STATE COMPILATION OF CODES, RULES AND REGULATIONS OF THE STATE OF NEW YORK
TITLE 9. EXECUTIVE DEPARTMENT
SUBTITLE G. OFFICE OF GENERAL SERVICES
CHAPTER IV. FACILITIES PLANNING AND OPERATION
SUBCHAPTER A. DIVISION OF BUILDING ADMINISTRATION
PART 303. AUTOMATED EXTERNAL DEFIBRILLATION
9 CRR-NY 303.2
9 CRR-NY 303.2
303.2 Implementation.
(a) Each State agency shall comply with the provisions of Public Health Law, section 3000-b.
(b) Each State agency shall endeavor to provide and maintain on-site at each of its public buildings a sufficient number of functional cardiac AED devices, and shall endeavor to provide a sufficient number of trained AED operators for emergencies, in accordance with these regulations, unless conditions exist in a certain structure that prevent a State agency from reasonably complying with the requirements of these regulations.
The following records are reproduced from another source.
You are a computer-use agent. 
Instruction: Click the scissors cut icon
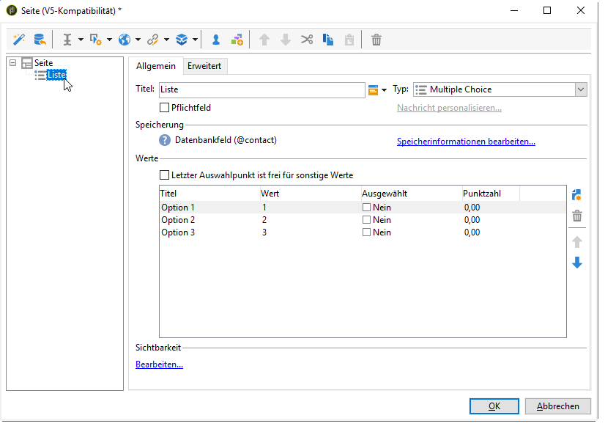(307, 40)
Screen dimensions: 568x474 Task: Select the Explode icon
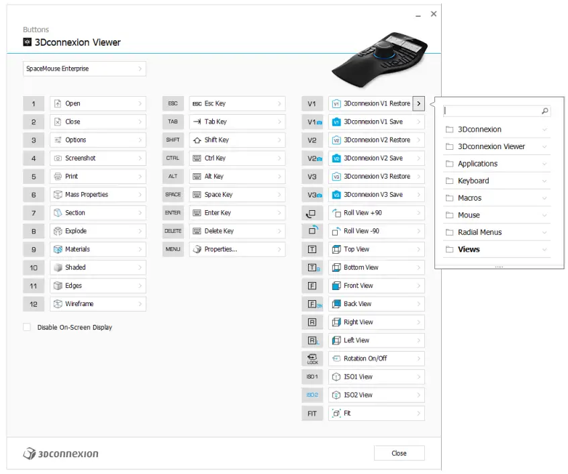pyautogui.click(x=57, y=231)
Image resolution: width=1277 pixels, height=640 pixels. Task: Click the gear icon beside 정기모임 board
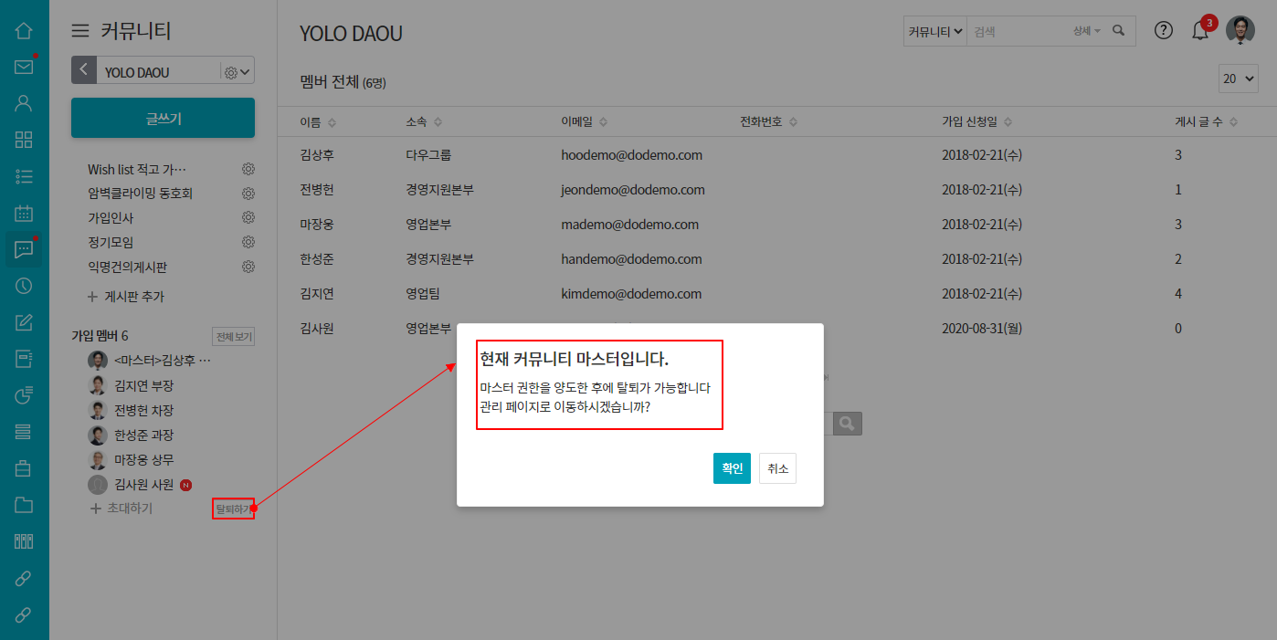(248, 242)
(c) Each agency will be responsible for the phased-in installation of AEDs in its respective facilities. Such phase-in period shall not extend beyond March 31, 2010, absent extraordinary circumstances that warrant a longer phase-in period. Any such extraordinary circumstances resulting in exemption from or noncompliance with these regulations shall be detailed in the agency's report pursuant to subdivision (h) of this section.
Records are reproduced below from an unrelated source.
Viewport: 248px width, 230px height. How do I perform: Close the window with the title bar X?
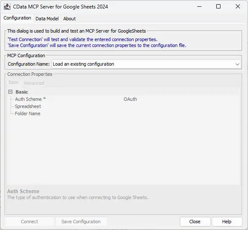pos(238,6)
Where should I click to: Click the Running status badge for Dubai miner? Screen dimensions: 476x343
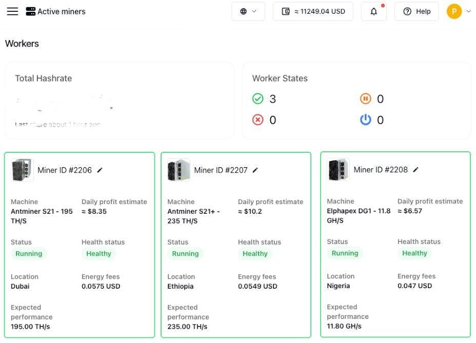coord(29,254)
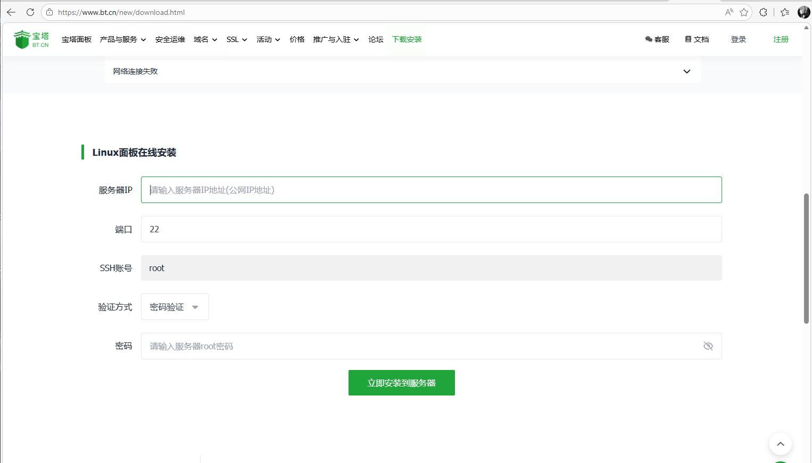Focus the 服务器IP input field

point(431,190)
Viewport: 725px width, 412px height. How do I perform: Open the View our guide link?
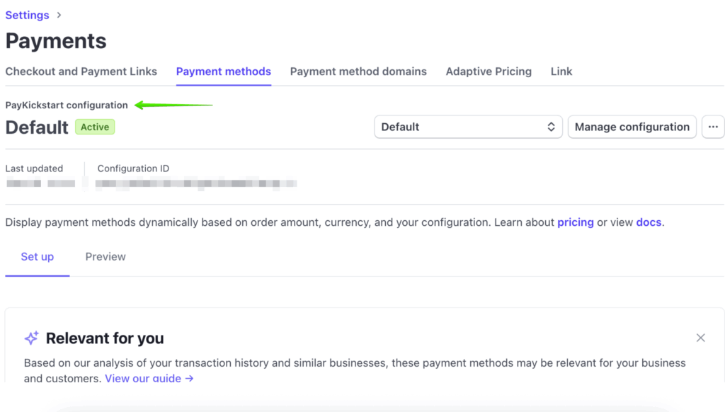coord(149,379)
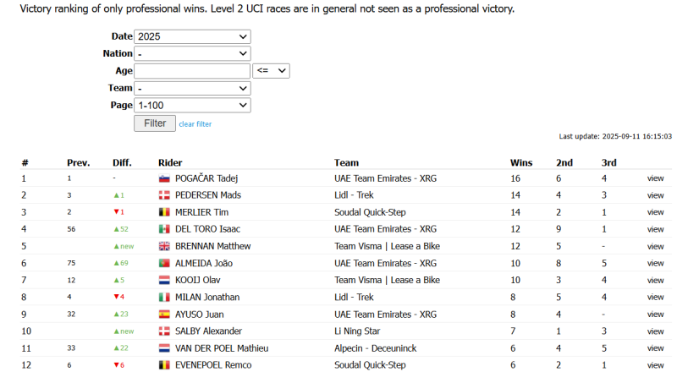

(d) In the event that a specific building space is shared between agencies, then memoranda of understanding (MOU) may be made between such agencies relative to the development and funding of an AED program for the shared space, as well as the joint administration of all aspects of the AED program.
(e) Notwithstanding any other provision of this Part, a State agency is located in building space owned or managed by OGS, OGS will be responsible for installing AEDs in the building and for managing AED maintenance and AED operator training. Otherwise, it shall be the responsibility of the agency occupying OGS space to comply with all other provisions of this Part, including recruiting agency personnel as AED operators and coordinators.
(f) In the case of public buildings owned and/or managed by an agency other than OGS, or public buildings managed by OGS by virtue of an agreement with another agency or a private entity, the occupying agencies will be responsible for the installation of AEDs in the building and for the management of AED maintenance and AED operator training.
(g) If an agency operates a medical facility that provides alternative services for the purpose of addressing emergency defibrillation, that agency shall file with the commissioner a written notification explaining how the medical facility addresses emergency defibrillation in a sufficient manner so as to be consistent with the health and safety objectives of these regulations. Agencies operating such an alternative services plan which has been approved by DOH will be deemed to have fulfilled the requirements of sections 303.5, 303.6, 303.7, and 303.8 of this Part respecting the public buildings at which the alternative services plan is effective. Upon receipt of such written notification(s), the commissioner will provide the agency with an acknowledgment of receipt, and will also provide a copy of such written notification(s) to DOH.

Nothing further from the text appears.